This is a fully automated version of Recyclebot v2.2 with many improved features. For more info see C. Baechler, M. DeVuono, and J. M. Pearce, “Distributed Recycling of Waste Polymer into RepRap Feedstock” Rapid Prototyping Journal, 19(2), pp. 118-125 (2013). academia.edu/2643418/Distributed_Recycling_of_Waste_Polymer_into_RepRap_Feedstock
InstructionsThe mechanical design is equivalent to RecycleBot v.2.2 thingiverse.com/thing:12948 - I strongly recommend reading that first. This design is, of course, far from optimized particularly with respect to cost and DYI, it is primarily being used by the Michigan Tech in Open Sustainability Technology Research Group mse.mtu.edu/MOST to make new fucntionalized 3-D printing materials (e.g. electrically conductive) to support a full range of products open-source disributed manufacturing...lots more to come.
Some of the improved features over RecycleBot v2.2 are:
1. Type of plastic can be selected from the keypad interface and the controller automatically updates the extrusion temperature for the plastic.
2. Extrusion temperature can also be feed by the keypad interface for any type of plastic which can be melted and extruded.
3. LCD interface for better process monitoring.
4. No extrusion until the extrusion temperature is achieved - automatically controlled by microcontroller, with (manual option).
5. Low cost power control options using a Triac and MOSFET.
The energy performance of v2.2 can also be significantly improved with insulation.

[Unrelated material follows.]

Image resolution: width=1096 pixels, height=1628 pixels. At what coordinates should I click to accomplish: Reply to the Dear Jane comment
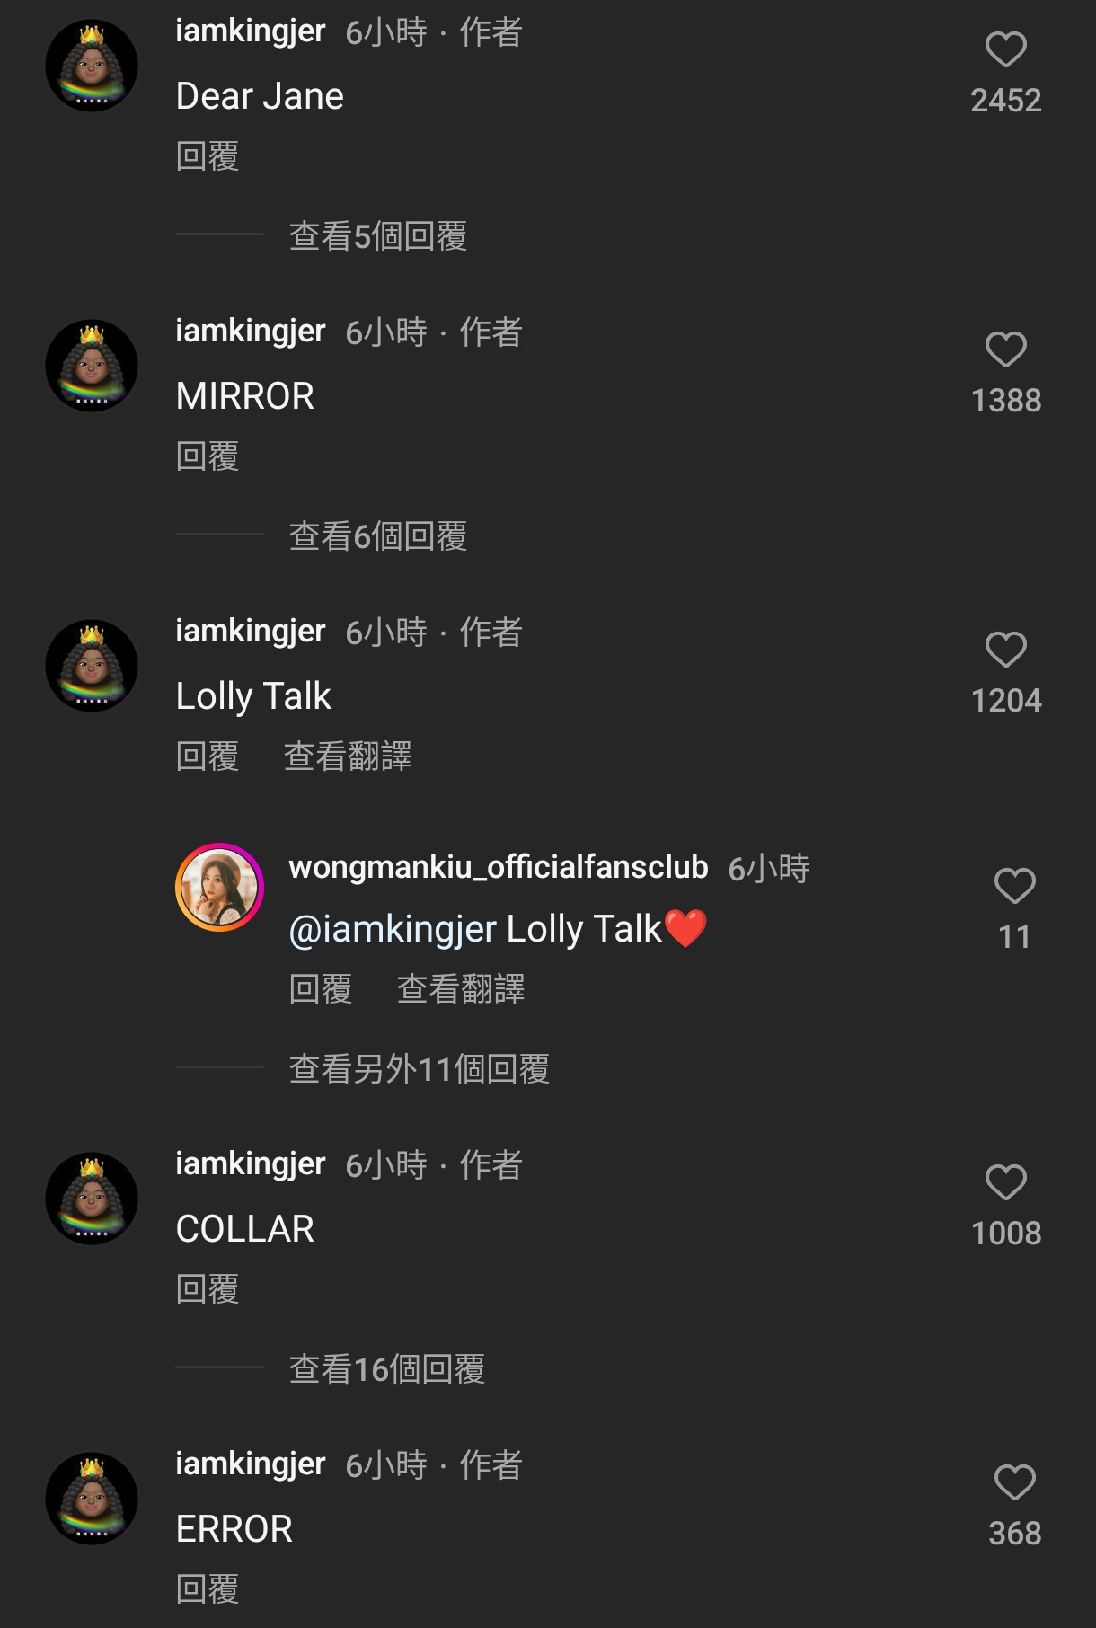208,156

As the heater is the most important section it must be designed and fabricated precisely for better results as changes in temperature of few degrees can result in different mechanical properties of the extruded plastic. Another important criteria for the heating section is to create uniform heating environment so that the temperature remains nearly constant throughout the barrel such that the extruded plastic is uniform. To achieve this, high temperature ceramic beads were used to insulate the bare nichrome wire so as to achieve electrical isolation from the iron barrel, and an advantage of using this scheme is high-quality thermal insulation from the ambient environment and heat transfers efficiently to the iron barrel as the bottom side of the ceramic beads rest on the metal tightly and the top surface is insulated to the air, which is then insulated as well.
Steps to make the heater section
1. Clean the barrel and then make the top surface rough with a file.

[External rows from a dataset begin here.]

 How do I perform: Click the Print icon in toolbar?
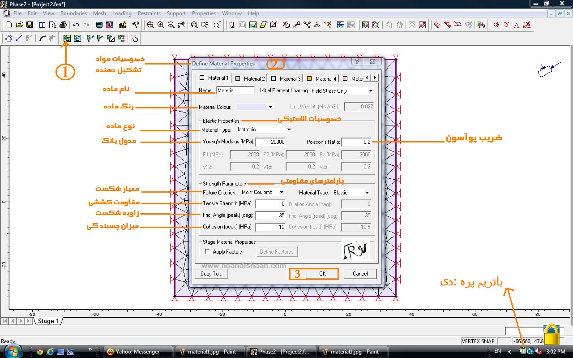pyautogui.click(x=63, y=25)
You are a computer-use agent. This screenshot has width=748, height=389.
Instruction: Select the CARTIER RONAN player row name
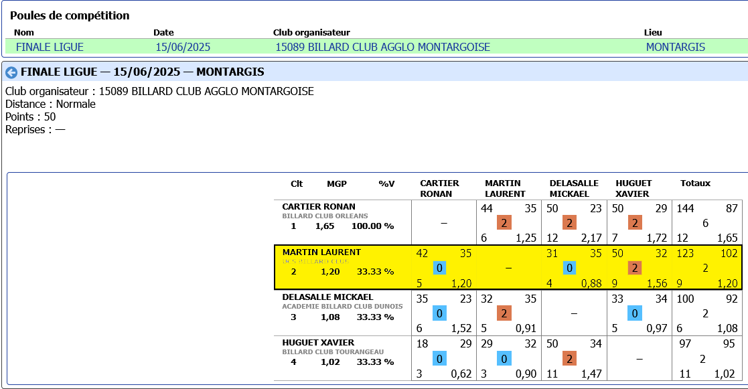319,207
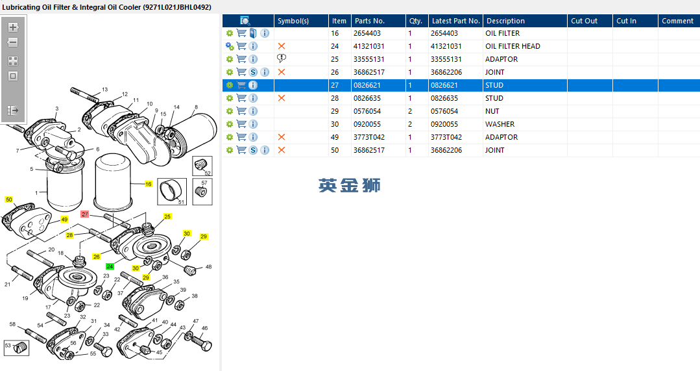
Task: Click the list export arrow icon
Action: click(13, 110)
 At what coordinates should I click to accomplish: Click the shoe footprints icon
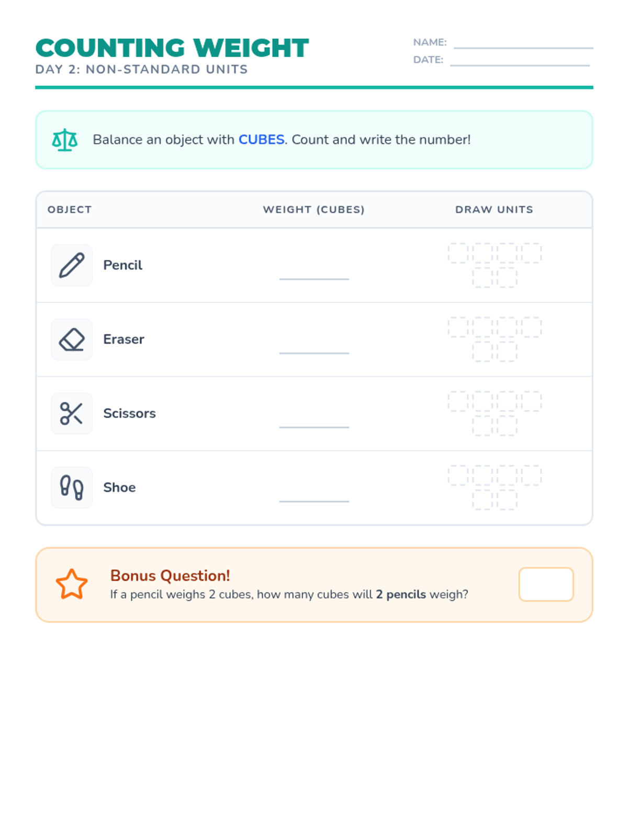(72, 488)
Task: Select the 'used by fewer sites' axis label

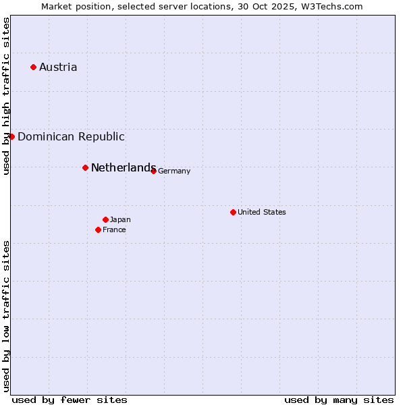Action: [70, 400]
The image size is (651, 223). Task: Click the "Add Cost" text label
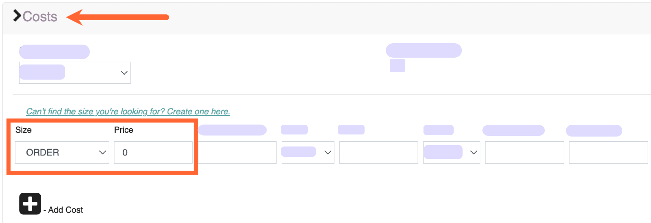[65, 210]
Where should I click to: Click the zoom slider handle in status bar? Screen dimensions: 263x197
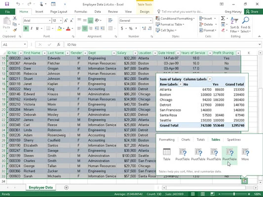pyautogui.click(x=234, y=194)
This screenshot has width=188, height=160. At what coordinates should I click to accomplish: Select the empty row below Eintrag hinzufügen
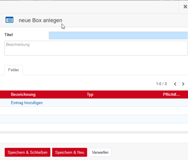click(x=94, y=111)
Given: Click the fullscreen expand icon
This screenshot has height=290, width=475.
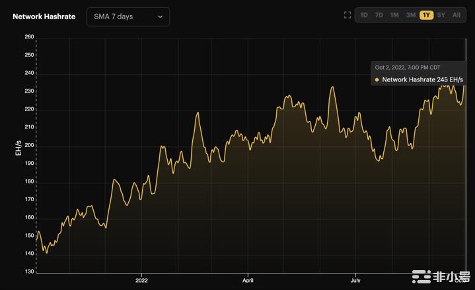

2. Again clean the surface and remove any residing metal debris and dust.
3. Cut the required length of nichrome wire and straighten that up and hook the ends to a clamp.

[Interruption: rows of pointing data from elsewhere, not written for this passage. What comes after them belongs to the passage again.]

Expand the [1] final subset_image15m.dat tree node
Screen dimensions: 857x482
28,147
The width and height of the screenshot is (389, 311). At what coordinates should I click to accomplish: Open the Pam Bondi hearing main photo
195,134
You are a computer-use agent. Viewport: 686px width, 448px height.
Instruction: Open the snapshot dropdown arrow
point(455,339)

4. Carefully insert the ceramic beads onto the nichrome wire one by one till the whole wire is completely covered up with ceramic beads.
5. Take the furnace cement and cover-up the iron barrel throughout the surface, it need to be made sure that whole surface is completely covered up with furnace cement as any exposed bare metal can posses the risk of short circuit with the bare nichrome and hence elevating the chances of electric shock (and destroying your power supply).
6. Gently take the nichrome wire and place it over the barrel and slowly cover up the barrel as if making a coil out of nichrome wire.
7. Fix the two free ends of the nichrome tightly to a clamp and apply furnace cement to cover up the whole surface of ceramic beads and it should look like the picture given in gallery. Again it is stressed that the furnace cement must be applied all over to cover the whole surface of ceramic beads so as to adhere strongly to the underlying metal and it should also make an electrical insulation layer such that bare nichrome shouldn't touch the metal anywhere.
8. Allow it to dry for at least 24 hours.
9. Connect the two free ends with alligator clips to power up the heater.
Safety note use gloves while using furnace cement as its alkaline in nature and can injure you and damage the skin if exposed for a prolonged time, if by chance skin comes in contact with furnace cement, then wash it under running water immediately. It is recommended that you do this in a hood if you have access to one.
Temperature Monitoring and Process Control
Controlling the temperature and other related processes of plastic recycling and extrusion in an efficient manner and simultaneously decreasing the cost is the key challenge for RecycleBot development especially for home applications. In order to promote the RecycleBot for open sustainability, the whole control system is designed to work on Arduino, which is a very popular open source microcontroller based application development platform. Being easy to use and program with excellent user community support, Arduino is a low cost rapid prototyping platform ideal to implement control system for RecycleBot. Arduino Mega was used to design and implement the system, having enough input/ output pins for interfacing LCD, keypad, and other components.
The whole process is divided into two parts: Input mode and Control mode
The process starts with user input of either plastic selection or extrusion temperature. With the option of 10 different types of plastic, user can select the desired type of plastic to recycle and the program automatically loads the optimum temperature range for operation/ extrusion for that particular type of plastic. Alternatively, user can also feed the temperature of extrusion for any type of plastic which can be operated below 350C. After the extrusion temperature is set, program ask the user to confirm the temperature and once the temperature is set, the program steps into the control mode.